[Dataset entries]
_ _ _ _ _ _ _
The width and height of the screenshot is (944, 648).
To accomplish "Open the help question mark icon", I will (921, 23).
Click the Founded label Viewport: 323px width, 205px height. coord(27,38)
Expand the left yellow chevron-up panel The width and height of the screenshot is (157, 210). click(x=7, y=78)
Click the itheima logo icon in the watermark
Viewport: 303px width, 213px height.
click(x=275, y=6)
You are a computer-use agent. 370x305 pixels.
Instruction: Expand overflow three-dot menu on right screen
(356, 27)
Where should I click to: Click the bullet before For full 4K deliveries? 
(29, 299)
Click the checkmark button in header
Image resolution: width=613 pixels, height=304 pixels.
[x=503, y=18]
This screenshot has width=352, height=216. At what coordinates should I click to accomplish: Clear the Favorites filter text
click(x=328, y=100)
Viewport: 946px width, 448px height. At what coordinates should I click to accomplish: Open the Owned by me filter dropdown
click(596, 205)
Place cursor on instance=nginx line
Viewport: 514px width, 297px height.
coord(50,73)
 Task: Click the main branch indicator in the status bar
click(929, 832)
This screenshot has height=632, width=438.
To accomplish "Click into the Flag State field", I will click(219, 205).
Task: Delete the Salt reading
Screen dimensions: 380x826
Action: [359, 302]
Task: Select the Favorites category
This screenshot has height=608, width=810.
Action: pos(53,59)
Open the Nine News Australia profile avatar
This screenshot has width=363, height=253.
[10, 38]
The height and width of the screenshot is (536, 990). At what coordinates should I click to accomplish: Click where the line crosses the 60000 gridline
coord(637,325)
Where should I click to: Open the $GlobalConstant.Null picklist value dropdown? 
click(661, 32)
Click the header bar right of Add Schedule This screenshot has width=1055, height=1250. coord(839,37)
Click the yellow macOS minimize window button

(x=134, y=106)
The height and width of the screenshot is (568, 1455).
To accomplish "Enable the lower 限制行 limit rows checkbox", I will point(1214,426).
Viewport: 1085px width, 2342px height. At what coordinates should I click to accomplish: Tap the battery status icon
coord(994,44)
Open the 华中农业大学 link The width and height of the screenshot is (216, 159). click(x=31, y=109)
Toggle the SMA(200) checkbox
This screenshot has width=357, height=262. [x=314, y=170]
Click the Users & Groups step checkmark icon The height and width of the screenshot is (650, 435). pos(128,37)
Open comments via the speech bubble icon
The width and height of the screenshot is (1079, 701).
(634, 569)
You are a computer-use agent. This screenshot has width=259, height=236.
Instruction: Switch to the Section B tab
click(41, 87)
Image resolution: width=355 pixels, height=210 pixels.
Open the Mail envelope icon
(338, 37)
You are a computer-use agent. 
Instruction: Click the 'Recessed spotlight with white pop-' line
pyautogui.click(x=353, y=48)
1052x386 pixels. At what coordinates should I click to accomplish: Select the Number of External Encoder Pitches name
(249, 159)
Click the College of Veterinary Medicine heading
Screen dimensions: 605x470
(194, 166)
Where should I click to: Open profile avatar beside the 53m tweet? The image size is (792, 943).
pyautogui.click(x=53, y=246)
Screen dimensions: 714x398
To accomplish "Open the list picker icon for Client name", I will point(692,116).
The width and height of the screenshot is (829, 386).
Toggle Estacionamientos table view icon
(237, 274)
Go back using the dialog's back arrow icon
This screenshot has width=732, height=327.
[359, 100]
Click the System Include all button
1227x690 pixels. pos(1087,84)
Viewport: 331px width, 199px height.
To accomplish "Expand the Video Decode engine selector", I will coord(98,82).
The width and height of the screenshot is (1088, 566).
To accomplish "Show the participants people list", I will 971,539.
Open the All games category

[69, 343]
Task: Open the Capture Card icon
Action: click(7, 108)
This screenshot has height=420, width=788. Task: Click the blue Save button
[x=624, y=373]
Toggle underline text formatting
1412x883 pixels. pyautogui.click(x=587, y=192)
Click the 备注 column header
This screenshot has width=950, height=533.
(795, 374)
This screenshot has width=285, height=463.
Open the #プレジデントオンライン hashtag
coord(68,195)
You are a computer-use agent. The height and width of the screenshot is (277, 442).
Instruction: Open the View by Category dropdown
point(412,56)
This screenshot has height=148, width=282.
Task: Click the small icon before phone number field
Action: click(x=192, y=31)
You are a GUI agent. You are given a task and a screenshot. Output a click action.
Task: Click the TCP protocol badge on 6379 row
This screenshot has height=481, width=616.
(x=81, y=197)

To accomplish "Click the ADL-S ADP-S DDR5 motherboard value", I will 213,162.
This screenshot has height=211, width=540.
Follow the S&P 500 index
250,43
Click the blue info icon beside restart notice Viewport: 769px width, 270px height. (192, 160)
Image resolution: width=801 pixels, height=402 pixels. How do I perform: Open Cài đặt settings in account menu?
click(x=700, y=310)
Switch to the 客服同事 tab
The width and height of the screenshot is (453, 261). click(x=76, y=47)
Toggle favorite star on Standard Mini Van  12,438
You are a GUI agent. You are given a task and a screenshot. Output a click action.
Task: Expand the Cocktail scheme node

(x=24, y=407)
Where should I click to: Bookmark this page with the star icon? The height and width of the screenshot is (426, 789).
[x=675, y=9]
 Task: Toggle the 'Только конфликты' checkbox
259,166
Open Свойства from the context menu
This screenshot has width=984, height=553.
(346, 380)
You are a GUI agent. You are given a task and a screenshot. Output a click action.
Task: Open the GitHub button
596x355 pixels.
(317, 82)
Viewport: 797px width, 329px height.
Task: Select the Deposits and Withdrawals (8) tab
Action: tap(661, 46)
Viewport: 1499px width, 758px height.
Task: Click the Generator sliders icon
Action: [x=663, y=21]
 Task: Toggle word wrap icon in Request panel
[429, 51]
_ _ _ _ _ _ _
Print each line of the data exactly. Keep all of it.

The width and height of the screenshot is (944, 648).
To accomplish "Open the help question mark icon", I will (921, 23).
Click the Founded label Viewport: 323px width, 205px height. coord(27,38)
Expand the left yellow chevron-up panel The width and height of the screenshot is (157, 210). click(x=7, y=78)
Click the itheima logo icon in the watermark
Viewport: 303px width, 213px height.
click(x=275, y=6)
You are a computer-use agent. 370x305 pixels.
Instruction: Expand overflow three-dot menu on right screen
(356, 27)
Where should I click to: Click the bullet before For full 4K deliveries? 
(29, 299)
Click the checkmark button in header
Image resolution: width=613 pixels, height=304 pixels.
[x=503, y=18]
This screenshot has width=352, height=216. At what coordinates should I click to accomplish: Clear the Favorites filter text
click(x=328, y=100)
Viewport: 946px width, 448px height. At what coordinates should I click to accomplish: Open the Owned by me filter dropdown
click(596, 205)
Place cursor on instance=nginx line
Viewport: 514px width, 297px height.
coord(50,73)
 Task: Click the main branch indicator in the status bar
click(929, 832)
This screenshot has height=632, width=438.
To accomplish "Click into the Flag State field", I will click(219, 205).
Task: Delete the Salt reading
Screen dimensions: 380x826
Action: [359, 302]
Task: Select the Favorites category
This screenshot has height=608, width=810.
Action: pos(53,59)
Open the Nine News Australia profile avatar
This screenshot has width=363, height=253.
[10, 38]
The height and width of the screenshot is (536, 990). At what coordinates should I click to accomplish: Click where the line crosses the 60000 gridline
coord(637,325)
Where should I click to: Open the $GlobalConstant.Null picklist value dropdown? 
click(661, 32)
Click the header bar right of Add Schedule This screenshot has width=1055, height=1250. coord(839,37)
Click the yellow macOS minimize window button

(x=134, y=106)
The height and width of the screenshot is (568, 1455).
To accomplish "Enable the lower 限制行 limit rows checkbox", I will point(1214,426).
Viewport: 1085px width, 2342px height. At what coordinates should I click to accomplish: Tap the battery status icon
coord(994,44)
Open the 华中农业大学 link The width and height of the screenshot is (216, 159). click(x=31, y=109)
Toggle the SMA(200) checkbox
This screenshot has width=357, height=262. [x=314, y=170]
Click the Users & Groups step checkmark icon The height and width of the screenshot is (650, 435). pos(128,37)
Open comments via the speech bubble icon
The width and height of the screenshot is (1079, 701).
(634, 569)
You are a computer-use agent. This screenshot has width=259, height=236.
Instruction: Switch to the Section B tab
click(41, 87)
Image resolution: width=355 pixels, height=210 pixels.
Open the Mail envelope icon
(338, 37)
You are a computer-use agent. 
Instruction: Click the 'Recessed spotlight with white pop-' line
pyautogui.click(x=353, y=48)
1052x386 pixels. At what coordinates should I click to accomplish: Select the Number of External Encoder Pitches name
(249, 159)
Click the College of Veterinary Medicine heading
Screen dimensions: 605x470
(194, 166)
Where should I click to: Open profile avatar beside the 53m tweet? The image size is (792, 943).
pyautogui.click(x=53, y=246)
Screen dimensions: 714x398
To accomplish "Open the list picker icon for Client name", I will point(692,116).
The width and height of the screenshot is (829, 386).
Toggle Estacionamientos table view icon
(237, 274)
Go back using the dialog's back arrow icon
This screenshot has width=732, height=327.
[359, 100]
Click the System Include all button
1227x690 pixels. pos(1087,84)
Viewport: 331px width, 199px height.
To accomplish "Expand the Video Decode engine selector", I will coord(98,82).
The width and height of the screenshot is (1088, 566).
To accomplish "Show the participants people list", I will 971,539.
Open the All games category

[69, 343]
Task: Open the Capture Card icon
Action: click(7, 108)
This screenshot has height=420, width=788. Task: Click the blue Save button
[x=624, y=373]
Toggle underline text formatting
1412x883 pixels. pyautogui.click(x=587, y=192)
Click the 备注 column header
This screenshot has width=950, height=533.
(795, 374)
This screenshot has width=285, height=463.
Open the #プレジデントオンライン hashtag
coord(68,195)
You are a computer-use agent. The height and width of the screenshot is (277, 442).
Instruction: Open the View by Category dropdown
point(412,56)
This screenshot has height=148, width=282.
Task: Click the small icon before phone number field
Action: click(x=192, y=31)
You are a GUI agent. You are given a task and a screenshot. Output a click action.
Task: Click the TCP protocol badge on 6379 row
This screenshot has height=481, width=616.
(x=81, y=197)

To accomplish "Click the ADL-S ADP-S DDR5 motherboard value", I will 213,162.
This screenshot has height=211, width=540.
Follow the S&P 500 index
250,43
Click the blue info icon beside restart notice Viewport: 769px width, 270px height. (192, 160)
Image resolution: width=801 pixels, height=402 pixels. How do I perform: Open Cài đặt settings in account menu?
click(x=700, y=310)
Switch to the 客服同事 tab
The width and height of the screenshot is (453, 261). click(x=76, y=47)
Toggle favorite star on Standard Mini Van  12,438
You are a GUI agent. You are given a task and a screenshot. Output a click action.
Task: Expand the Cocktail scheme node

(x=24, y=407)
Where should I click to: Bookmark this page with the star icon? The height and width of the screenshot is (426, 789).
[x=675, y=9]
 Task: Toggle the 'Только конфликты' checkbox
259,166
Open Свойства from the context menu
This screenshot has width=984, height=553.
(346, 380)
You are a GUI agent. You are given a task and a screenshot. Output a click action.
Task: Open the GitHub button
596x355 pixels.
(317, 82)
Viewport: 797px width, 329px height.
Task: Select the Deposits and Withdrawals (8) tab
Action: tap(661, 46)
Viewport: 1499px width, 758px height.
Task: Click the Generator sliders icon
Action: [x=663, y=21]
 Task: Toggle word wrap icon in Request panel
[429, 51]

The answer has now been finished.